_YOUR GOAL_
In the material below, find each line with the word "computer" and copy it.
[Opening RECORDS section]
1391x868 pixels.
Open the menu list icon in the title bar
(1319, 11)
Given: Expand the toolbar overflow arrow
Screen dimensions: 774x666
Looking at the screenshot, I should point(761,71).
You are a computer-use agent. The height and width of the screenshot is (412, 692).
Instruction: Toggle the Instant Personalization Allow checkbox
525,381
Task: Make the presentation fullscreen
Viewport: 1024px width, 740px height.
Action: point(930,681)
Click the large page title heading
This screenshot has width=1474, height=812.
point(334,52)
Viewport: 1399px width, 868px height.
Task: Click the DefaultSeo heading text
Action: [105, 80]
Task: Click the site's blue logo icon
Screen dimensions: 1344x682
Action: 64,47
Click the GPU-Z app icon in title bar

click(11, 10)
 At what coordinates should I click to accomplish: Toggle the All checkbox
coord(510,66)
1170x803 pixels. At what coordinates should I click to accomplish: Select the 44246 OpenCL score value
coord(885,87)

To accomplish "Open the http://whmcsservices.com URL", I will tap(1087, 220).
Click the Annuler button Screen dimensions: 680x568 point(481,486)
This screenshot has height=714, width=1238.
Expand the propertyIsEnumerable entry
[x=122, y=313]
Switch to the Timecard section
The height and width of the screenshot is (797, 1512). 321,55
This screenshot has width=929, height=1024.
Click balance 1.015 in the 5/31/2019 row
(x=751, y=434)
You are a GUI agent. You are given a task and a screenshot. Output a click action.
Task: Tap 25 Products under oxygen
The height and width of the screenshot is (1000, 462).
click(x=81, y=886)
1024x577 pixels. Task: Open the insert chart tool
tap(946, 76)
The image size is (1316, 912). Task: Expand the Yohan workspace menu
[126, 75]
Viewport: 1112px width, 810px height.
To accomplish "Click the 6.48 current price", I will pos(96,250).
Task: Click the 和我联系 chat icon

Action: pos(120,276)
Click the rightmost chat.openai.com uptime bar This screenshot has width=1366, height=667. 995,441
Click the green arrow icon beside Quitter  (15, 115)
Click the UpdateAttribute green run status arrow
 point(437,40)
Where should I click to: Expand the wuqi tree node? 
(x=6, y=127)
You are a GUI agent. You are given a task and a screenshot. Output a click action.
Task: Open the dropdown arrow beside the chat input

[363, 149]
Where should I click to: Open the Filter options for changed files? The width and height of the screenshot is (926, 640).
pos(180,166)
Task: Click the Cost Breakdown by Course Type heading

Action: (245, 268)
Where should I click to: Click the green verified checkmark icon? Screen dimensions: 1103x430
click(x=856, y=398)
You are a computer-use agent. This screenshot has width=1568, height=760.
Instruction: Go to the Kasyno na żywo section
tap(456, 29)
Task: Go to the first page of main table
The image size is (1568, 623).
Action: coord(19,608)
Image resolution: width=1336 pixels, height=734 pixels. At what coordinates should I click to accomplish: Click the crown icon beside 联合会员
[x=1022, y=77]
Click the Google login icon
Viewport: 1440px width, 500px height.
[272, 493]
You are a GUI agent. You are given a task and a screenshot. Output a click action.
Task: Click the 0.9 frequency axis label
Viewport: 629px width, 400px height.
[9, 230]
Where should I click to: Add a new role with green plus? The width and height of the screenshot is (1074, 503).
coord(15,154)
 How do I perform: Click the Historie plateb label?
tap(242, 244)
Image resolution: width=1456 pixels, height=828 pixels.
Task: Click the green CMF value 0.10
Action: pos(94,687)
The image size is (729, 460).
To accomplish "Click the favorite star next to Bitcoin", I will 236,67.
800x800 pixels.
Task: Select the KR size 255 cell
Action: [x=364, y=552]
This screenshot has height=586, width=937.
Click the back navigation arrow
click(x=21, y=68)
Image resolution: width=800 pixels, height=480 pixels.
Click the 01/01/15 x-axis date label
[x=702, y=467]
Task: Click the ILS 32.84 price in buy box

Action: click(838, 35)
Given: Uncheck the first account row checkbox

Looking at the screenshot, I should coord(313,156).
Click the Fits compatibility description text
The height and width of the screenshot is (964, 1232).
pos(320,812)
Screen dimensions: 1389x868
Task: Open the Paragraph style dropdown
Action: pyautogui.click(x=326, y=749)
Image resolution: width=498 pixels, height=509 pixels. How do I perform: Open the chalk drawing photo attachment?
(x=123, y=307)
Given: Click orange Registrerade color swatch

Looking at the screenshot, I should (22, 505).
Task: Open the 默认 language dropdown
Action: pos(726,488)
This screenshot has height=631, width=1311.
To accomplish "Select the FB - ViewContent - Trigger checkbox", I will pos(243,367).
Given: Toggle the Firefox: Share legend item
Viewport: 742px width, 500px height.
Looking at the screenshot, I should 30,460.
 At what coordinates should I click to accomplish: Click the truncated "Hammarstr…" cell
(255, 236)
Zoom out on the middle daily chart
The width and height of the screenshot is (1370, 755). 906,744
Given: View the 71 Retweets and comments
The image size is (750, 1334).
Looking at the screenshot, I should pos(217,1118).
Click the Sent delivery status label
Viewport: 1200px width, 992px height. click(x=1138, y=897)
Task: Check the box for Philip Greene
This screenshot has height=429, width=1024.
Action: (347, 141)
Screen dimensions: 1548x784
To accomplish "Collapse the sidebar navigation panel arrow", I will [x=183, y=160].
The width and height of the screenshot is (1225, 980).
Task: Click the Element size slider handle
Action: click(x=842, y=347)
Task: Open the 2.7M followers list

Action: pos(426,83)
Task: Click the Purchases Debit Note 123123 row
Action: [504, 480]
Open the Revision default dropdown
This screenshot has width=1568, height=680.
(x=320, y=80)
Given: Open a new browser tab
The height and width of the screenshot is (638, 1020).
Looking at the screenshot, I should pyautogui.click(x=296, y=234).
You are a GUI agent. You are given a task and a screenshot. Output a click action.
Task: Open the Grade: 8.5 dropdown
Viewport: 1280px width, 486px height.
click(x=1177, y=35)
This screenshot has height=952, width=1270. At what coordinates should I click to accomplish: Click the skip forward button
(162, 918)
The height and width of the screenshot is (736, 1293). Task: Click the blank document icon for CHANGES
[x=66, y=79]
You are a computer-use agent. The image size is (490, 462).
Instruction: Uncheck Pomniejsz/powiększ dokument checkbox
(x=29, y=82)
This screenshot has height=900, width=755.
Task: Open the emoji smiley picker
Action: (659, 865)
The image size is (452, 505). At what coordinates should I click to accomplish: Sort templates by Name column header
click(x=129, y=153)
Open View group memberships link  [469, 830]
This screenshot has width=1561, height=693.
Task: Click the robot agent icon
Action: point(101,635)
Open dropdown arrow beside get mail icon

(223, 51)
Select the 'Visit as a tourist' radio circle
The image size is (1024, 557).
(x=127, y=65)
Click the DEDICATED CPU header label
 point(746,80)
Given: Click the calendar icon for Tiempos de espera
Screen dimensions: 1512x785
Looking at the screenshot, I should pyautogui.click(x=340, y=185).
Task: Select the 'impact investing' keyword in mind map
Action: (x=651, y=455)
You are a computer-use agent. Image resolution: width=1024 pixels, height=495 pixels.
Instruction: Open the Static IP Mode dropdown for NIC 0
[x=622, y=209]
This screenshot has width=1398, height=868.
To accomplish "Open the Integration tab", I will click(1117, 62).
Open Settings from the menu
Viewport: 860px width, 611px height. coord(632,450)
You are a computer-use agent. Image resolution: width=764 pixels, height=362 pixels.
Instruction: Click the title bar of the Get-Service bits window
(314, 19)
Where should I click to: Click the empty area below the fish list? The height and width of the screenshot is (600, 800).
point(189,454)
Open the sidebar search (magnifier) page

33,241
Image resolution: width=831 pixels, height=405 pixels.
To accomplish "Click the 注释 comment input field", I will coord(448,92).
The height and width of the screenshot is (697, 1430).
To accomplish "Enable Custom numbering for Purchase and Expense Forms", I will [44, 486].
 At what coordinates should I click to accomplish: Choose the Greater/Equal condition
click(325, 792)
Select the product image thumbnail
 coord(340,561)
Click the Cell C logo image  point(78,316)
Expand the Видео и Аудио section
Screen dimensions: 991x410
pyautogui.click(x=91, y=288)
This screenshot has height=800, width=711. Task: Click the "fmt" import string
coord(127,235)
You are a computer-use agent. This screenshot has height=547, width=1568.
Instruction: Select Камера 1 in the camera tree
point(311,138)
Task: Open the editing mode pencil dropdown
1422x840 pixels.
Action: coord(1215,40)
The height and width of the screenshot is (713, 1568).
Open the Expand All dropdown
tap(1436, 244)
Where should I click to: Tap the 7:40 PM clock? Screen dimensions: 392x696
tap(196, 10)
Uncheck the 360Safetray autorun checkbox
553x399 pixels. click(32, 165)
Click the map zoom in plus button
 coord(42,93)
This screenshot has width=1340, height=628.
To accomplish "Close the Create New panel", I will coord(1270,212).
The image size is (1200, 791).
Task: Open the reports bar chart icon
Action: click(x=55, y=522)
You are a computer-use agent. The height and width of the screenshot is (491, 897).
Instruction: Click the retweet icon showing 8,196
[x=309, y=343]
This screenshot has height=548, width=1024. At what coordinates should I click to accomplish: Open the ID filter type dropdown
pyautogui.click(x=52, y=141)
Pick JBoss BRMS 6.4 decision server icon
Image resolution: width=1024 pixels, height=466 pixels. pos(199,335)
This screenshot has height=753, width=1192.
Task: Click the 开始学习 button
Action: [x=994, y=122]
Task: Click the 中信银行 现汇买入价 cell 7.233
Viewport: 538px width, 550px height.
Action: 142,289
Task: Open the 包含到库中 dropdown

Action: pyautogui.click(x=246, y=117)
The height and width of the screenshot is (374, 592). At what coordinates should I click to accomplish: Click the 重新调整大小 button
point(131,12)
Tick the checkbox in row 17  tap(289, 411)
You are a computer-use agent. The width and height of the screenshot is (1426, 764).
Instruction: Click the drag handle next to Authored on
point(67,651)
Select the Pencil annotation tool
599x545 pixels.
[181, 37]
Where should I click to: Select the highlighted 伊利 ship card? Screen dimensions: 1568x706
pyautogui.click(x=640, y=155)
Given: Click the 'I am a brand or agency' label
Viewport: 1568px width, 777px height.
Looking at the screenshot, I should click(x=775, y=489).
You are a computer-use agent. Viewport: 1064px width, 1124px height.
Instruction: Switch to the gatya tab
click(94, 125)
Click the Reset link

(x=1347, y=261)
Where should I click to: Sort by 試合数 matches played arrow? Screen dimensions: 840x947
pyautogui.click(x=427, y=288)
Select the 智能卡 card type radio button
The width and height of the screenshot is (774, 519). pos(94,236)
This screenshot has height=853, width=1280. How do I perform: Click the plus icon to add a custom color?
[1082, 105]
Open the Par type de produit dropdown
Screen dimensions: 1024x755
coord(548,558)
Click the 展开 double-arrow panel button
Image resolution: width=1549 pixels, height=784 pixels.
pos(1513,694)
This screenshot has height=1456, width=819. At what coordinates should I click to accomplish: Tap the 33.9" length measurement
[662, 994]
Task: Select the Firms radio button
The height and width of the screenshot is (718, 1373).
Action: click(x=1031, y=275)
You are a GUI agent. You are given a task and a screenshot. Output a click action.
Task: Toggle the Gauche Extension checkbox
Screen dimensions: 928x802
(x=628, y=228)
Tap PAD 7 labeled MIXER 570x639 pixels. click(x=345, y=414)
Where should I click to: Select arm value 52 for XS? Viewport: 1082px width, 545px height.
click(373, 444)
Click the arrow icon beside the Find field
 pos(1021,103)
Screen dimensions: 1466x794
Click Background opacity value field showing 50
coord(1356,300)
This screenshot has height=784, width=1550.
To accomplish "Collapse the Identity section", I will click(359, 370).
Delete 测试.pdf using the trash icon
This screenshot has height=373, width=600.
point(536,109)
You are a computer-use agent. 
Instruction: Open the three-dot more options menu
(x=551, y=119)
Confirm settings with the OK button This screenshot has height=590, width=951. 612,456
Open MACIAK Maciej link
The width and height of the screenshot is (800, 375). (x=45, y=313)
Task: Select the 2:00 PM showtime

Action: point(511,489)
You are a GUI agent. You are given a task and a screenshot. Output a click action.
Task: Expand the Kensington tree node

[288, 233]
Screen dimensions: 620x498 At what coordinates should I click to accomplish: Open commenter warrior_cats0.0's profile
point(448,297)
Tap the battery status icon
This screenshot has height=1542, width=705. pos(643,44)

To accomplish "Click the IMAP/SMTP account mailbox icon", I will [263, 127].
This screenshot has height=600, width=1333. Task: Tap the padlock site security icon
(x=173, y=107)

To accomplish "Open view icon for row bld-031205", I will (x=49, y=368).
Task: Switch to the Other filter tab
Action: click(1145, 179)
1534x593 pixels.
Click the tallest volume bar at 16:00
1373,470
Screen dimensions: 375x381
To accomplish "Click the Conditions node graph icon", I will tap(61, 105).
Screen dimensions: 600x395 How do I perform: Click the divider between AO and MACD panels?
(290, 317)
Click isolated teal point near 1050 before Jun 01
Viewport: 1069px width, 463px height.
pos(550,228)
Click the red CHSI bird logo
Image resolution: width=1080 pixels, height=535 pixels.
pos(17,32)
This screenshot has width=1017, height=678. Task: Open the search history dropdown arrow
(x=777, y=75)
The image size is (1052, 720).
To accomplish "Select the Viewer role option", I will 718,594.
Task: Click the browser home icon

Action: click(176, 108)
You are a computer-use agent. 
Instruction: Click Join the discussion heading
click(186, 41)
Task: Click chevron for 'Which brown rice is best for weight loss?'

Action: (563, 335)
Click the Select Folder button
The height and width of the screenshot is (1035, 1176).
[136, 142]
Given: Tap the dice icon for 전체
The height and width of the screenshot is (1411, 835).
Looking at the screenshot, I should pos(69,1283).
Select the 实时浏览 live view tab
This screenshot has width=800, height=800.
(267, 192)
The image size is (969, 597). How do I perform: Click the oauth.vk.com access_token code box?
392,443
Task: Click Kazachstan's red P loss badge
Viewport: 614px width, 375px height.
[Closing RECORDS section]
_EXERCISE OUTPUT_
You are a computer-use agent. The height and width of the screenshot is (412, 692).
You are a computer-use agent. This screenshot has width=1568, height=760.
You are a computer-use agent. The image size is (490, 462).
You are a computer-use agent. Image resolution: width=1024 pixels, height=495 pixels.
You are a computer-use agent. Image resolution: width=764 pixels, height=362 pixels.
You are a computer-use agent. This screenshot has height=547, width=1568.
You are a computer-use agent. The height and width of the screenshot is (491, 897).
You are a computer-use agent. The width and height of the screenshot is (1426, 764).
You are a computer-use agent. Viewport: 1064px width, 1124px height.
You are a computer-use agent. 
You are a computer-use agent. 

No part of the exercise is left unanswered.